On 15 May 1705, Theodore Jacobsen, a founder and vestryman at the German Lutheran Church in Trinity Lane, brought charges against Johann Esdras Edzard and others as defendants.  The complaint and trial specifics are unknown as are the remaining players named as plaintiffs and defendants.  Theodore Jacobsen and his family were merchants who were charter members of the first Lutheran Church in London.  The Jacobsen family ran the London Steelyard where Jacob Jacobsen served as housemaster from the 1660s until 1680 when his brother Theodore attained leadership.

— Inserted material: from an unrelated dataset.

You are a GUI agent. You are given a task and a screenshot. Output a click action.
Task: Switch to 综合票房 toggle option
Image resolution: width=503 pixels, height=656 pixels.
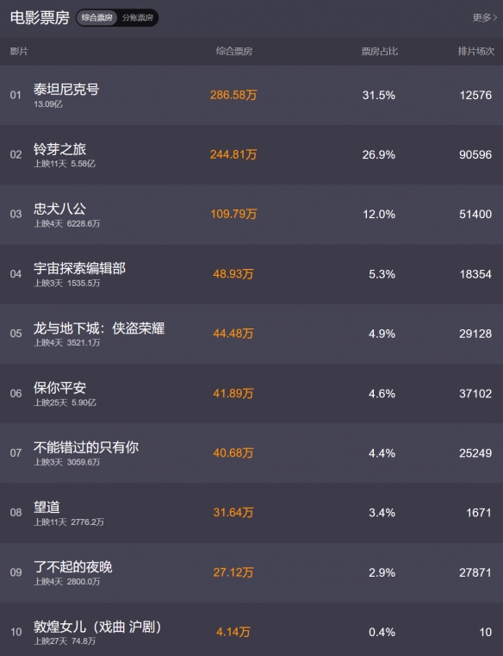pyautogui.click(x=96, y=18)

Grandmother Angelika Edzard died in 1688 when Johann was 26.  Though he experienced the loss of siblings when he was a child, the first of his adult siblings to pass to heaven was his oldest brother Jodocus Pancratius Edzard who died in 1703 during just his 44th year.  However, perhaps the greatest loss was in 1708 when his father Esdras Edzard died at an advanced age.

Fulham to Queenhithe (location of the German Lutheran Church) map

By 1710, Johann Esdras Edzard lived at Fulham, a beautiful village upstream on the Thames north bank and about five miles southwest of London.  His home was also described as having a fine garden (A Study of the Documentary Sources of His Biography, Covering the Period of His Preparation 1688-1744, Alfred Action, 1958).  A neighbor in Fulham was the Bishop of London Henry Compton (1632-1713).  Compton often held open houses and would invite neighbors to eat at his home.  Just a few doors from Johann lived scandalous Adrian Beverland, a Dutch philologist and writer who wrote against English clergy and was considered exiled at Fulham.

Eric Alstrin (1683-1762)

Johann signed recommendations in his role as minister of the German Lutheran Church.  These recommendations appeared to have been related to travel.  On 16 May 1706, Johann Esdras Edzard signed recommendations for John Neiman, Daniel Kroger, George Prigg, George Seidell, Gethard Lupkins, and two others.  On the same day, he signed a recommendation for himself and his 11 or 12 year old son Gustav Jacob Edzard.  The record revealed that these men were destined to travel to Holland.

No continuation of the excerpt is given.